As part of Thayer's "Antiracism and Social Justice" course, Academy juniors and seniors recently viewed photos on race and racism in America as they walked through a class exhibit in Thayer Art Gallery.
The gallery walk featured moments in American history before the Civil War highlighting such topics as the the transatlantic slave trade, slave patrols, and the infamous Dred Scott decision of 1857. There were also writings from a variety of significant figures including Thomas Jefferson, Benjamin Banneker, and Phillis Wheatley.
All juniors and seniors viewed the gallery of posters before responding via sticky-note comments. Students explored, among other topics, both defenses and criticisms of slavery; the quest for and denial of citizenship; the driving force behind slave uprisings; and the roots and lasting impact of racism and violence.
Upper School History Faculty Matt Dunne and Antiracism and Social Justice teacher Erica Archabal P '27 created the gallery walk by combining Dunne's historical work with an article written by Ibram X. Kendi.

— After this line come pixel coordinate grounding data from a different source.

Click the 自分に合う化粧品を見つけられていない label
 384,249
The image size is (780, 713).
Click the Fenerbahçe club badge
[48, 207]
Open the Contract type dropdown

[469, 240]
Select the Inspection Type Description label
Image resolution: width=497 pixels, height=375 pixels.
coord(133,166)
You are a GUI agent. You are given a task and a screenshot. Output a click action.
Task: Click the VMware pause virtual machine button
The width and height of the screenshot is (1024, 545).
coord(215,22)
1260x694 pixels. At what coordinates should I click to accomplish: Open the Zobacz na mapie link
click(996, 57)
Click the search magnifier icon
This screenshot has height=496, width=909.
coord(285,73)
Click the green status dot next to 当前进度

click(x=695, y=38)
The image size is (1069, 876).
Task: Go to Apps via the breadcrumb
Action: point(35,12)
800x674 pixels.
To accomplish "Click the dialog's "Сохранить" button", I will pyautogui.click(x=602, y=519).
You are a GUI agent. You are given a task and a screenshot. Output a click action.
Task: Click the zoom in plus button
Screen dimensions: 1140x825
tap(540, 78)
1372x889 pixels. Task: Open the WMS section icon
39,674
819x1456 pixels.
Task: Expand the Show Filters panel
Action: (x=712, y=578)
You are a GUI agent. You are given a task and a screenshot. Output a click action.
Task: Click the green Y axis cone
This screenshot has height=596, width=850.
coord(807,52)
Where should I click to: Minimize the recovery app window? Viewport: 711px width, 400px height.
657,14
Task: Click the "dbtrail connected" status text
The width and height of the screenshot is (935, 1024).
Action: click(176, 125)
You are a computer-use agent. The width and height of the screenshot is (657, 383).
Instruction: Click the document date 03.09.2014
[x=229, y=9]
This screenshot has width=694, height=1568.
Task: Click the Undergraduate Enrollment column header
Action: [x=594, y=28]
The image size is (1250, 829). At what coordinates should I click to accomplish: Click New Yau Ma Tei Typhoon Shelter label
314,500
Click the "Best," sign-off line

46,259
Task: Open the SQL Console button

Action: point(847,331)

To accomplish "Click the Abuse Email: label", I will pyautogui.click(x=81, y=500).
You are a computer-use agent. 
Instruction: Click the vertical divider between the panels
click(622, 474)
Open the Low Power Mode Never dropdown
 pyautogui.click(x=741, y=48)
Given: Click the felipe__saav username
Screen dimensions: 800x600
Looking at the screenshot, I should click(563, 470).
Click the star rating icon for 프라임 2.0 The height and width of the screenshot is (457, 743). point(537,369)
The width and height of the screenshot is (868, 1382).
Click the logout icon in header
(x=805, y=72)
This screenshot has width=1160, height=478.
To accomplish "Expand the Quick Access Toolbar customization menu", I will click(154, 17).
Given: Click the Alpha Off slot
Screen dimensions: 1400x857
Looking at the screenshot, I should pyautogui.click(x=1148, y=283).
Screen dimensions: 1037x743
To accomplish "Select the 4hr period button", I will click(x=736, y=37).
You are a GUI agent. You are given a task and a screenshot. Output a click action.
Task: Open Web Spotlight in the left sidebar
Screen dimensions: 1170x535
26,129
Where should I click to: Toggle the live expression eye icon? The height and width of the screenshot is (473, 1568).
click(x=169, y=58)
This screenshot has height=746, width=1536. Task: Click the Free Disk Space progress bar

"We wanted kids to get a sense of a range of voices talking about issues of race and racism," said Dunne, who was quick to credit the encouragement of Middle School History Faculty Danny Seymour and the editorial support of Archabal. "We wanted to provide a look at the historical roots of those issues."
Another goal, said Dunne, was to demonstrate how the issues of today have long histories.
"The place of Black Americans in the nation has been an intense topic of discussion from the beginning," he said.
Courses such as this are part of an antiracism education initiative, which is itself one facet of Thayer Academy's Strategic Plan for Racial Equity and Justice. The initiative states that the Academy "must consider additional ways through our curriculum, professional development, and parent involvement to provide a more comprehensive depiction of the American experience and bias."
Juniors and seniors recently explored the history of race and racism in America, pre-Civil War, as they walked through a class exhibit in Thayer Art Gallery.